(Stored data)

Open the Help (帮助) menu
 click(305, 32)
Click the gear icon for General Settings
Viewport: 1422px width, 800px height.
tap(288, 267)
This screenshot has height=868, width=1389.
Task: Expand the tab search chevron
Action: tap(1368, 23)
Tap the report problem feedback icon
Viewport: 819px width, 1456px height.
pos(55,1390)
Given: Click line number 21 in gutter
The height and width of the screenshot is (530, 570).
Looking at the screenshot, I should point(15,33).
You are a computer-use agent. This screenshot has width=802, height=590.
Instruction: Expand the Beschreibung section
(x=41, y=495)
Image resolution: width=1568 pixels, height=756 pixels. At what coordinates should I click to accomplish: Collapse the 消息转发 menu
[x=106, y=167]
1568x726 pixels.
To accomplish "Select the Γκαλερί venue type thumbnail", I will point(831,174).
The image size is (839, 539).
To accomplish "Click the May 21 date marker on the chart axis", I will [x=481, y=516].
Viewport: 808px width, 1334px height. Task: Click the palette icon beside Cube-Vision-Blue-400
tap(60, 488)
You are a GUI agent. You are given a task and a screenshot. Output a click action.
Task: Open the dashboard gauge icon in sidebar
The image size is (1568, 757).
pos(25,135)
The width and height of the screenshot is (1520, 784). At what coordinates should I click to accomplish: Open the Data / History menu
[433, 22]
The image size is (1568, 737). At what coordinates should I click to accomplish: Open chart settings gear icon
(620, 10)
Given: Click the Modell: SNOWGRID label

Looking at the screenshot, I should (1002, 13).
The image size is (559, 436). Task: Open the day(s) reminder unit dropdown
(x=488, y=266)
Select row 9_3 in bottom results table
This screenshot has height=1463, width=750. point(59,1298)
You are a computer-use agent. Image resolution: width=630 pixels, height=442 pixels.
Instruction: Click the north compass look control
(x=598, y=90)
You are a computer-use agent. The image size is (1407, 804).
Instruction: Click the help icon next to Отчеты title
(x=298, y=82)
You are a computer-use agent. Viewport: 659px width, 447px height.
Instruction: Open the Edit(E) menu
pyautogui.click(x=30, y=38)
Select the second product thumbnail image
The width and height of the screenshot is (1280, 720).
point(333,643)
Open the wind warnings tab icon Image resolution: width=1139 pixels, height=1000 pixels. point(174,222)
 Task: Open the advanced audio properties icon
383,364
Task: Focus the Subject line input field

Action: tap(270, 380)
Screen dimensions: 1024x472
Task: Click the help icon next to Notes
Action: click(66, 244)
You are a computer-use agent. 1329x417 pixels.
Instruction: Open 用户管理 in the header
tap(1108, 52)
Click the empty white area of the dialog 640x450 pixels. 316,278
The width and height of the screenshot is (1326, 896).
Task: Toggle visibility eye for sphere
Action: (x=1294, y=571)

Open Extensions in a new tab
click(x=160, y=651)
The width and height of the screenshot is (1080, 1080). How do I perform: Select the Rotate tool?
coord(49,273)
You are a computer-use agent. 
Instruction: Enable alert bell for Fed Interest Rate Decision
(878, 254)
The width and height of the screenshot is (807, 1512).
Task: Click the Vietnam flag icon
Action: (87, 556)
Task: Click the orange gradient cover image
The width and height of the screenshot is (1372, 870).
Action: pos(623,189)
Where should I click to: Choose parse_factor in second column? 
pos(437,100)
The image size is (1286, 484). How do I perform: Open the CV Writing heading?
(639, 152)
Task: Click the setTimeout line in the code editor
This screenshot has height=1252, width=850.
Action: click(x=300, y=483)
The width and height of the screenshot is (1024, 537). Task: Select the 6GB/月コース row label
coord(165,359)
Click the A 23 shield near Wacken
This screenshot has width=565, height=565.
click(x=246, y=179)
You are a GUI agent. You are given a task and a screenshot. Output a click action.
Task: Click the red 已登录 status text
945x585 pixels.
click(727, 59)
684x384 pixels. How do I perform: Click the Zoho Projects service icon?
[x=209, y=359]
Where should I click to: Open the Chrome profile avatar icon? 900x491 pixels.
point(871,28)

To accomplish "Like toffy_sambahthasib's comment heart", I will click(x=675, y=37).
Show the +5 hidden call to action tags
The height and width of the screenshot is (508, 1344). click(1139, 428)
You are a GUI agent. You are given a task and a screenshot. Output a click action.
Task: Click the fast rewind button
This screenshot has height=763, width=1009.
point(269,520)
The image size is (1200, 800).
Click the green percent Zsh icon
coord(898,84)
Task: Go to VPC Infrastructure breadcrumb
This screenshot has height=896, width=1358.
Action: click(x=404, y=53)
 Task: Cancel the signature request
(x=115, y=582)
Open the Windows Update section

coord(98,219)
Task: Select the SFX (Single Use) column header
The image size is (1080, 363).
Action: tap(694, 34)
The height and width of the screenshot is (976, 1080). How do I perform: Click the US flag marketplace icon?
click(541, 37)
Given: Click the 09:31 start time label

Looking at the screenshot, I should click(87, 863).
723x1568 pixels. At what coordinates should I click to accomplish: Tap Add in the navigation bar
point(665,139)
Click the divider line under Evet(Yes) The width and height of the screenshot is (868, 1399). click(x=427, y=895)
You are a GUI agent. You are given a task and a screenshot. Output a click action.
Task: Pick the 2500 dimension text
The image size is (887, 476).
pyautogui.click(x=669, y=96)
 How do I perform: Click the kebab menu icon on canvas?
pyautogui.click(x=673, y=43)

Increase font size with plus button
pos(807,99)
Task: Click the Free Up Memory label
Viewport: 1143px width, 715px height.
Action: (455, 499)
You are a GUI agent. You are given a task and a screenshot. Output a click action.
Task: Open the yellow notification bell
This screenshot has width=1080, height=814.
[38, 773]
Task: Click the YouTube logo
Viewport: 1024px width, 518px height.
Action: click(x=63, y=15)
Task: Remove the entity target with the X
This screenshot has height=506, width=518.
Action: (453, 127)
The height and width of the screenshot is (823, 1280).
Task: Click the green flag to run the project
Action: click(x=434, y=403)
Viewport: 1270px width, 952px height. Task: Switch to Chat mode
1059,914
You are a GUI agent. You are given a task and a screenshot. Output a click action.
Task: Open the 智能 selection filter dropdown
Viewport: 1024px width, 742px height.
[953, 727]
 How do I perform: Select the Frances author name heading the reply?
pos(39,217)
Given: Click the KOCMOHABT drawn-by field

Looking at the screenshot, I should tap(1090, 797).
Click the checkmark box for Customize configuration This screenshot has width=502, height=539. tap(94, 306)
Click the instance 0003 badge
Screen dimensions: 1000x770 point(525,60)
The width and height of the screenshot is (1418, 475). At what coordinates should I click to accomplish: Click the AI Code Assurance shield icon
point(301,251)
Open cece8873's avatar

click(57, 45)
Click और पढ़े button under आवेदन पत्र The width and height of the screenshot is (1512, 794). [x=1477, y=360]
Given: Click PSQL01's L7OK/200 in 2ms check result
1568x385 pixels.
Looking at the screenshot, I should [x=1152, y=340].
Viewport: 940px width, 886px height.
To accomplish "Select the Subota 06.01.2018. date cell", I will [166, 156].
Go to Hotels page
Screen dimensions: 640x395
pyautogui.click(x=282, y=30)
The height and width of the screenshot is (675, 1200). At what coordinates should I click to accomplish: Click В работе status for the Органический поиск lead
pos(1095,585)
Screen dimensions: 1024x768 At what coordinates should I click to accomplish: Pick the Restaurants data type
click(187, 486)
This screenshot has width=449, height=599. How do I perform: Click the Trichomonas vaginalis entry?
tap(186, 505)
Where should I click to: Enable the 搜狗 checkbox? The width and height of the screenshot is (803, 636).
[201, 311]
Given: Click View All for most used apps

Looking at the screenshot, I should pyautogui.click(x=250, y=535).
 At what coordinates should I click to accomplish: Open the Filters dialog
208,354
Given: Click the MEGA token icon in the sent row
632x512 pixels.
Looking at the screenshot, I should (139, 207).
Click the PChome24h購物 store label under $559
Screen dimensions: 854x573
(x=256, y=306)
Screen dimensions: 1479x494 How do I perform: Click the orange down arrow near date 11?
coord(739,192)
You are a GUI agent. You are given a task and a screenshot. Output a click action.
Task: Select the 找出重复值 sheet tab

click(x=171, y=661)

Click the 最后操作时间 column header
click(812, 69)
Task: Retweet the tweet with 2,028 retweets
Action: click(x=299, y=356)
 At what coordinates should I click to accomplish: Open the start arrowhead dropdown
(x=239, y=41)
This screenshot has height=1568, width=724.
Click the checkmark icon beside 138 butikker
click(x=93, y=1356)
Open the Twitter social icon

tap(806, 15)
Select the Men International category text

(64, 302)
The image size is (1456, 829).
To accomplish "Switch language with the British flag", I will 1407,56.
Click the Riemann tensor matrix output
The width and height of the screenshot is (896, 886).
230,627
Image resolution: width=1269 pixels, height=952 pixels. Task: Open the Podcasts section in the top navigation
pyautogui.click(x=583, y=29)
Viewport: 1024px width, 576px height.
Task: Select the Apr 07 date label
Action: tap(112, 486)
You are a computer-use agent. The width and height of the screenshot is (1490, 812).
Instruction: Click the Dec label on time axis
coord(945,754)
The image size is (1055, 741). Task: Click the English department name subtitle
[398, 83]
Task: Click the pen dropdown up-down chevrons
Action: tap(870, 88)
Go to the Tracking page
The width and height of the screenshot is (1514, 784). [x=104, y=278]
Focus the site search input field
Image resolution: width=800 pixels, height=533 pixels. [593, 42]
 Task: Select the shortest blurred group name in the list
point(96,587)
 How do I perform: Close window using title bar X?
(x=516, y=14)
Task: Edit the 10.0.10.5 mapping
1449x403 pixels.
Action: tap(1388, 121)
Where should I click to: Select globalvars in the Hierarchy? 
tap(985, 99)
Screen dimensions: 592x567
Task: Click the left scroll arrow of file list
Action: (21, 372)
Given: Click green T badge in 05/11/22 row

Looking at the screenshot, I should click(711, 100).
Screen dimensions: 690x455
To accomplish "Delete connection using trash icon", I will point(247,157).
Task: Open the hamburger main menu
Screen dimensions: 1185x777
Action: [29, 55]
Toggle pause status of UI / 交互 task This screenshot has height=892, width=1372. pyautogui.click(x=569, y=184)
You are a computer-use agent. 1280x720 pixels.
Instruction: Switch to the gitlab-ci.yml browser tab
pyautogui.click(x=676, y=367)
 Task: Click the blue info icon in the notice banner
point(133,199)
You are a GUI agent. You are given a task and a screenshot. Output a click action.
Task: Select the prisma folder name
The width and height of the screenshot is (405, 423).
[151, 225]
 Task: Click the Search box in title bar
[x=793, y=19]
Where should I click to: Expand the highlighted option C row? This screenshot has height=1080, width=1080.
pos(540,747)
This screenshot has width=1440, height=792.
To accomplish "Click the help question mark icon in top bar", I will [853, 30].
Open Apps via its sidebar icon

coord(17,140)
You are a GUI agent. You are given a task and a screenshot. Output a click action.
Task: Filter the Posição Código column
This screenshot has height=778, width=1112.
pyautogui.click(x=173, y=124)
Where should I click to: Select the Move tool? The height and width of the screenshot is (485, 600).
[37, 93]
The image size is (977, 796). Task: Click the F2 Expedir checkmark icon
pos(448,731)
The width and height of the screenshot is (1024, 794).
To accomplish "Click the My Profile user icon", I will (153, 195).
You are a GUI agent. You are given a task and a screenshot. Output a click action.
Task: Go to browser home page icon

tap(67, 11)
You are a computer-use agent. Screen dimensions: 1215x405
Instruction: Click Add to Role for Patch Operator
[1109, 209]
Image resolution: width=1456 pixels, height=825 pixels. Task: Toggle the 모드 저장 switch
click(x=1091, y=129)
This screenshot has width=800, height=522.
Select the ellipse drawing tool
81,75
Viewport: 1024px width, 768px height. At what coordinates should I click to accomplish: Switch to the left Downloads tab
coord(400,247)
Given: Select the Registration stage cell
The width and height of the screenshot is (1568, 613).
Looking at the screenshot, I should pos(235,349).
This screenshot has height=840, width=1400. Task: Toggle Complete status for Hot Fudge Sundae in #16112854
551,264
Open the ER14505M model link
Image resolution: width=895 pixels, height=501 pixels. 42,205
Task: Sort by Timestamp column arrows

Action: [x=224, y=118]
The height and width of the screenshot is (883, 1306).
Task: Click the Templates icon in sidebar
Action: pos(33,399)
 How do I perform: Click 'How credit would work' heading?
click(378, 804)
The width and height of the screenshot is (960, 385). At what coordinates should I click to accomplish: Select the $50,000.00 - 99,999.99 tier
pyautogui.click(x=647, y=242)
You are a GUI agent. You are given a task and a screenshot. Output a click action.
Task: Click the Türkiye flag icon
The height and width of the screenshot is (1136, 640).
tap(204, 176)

(End Stored data)

**What the exercise asks**:
Scan the lines above, and whenever one holds the string "under", copy it.

**Result below**:
Click the divider line under Evet(Yes) The width and height of the screenshot is (868, 1399). click(x=427, y=895)
Click और पढ़े button under आवेदन पत्र The width and height of the screenshot is (1512, 794). [x=1477, y=360]
Click the PChome24h購物 store label under $559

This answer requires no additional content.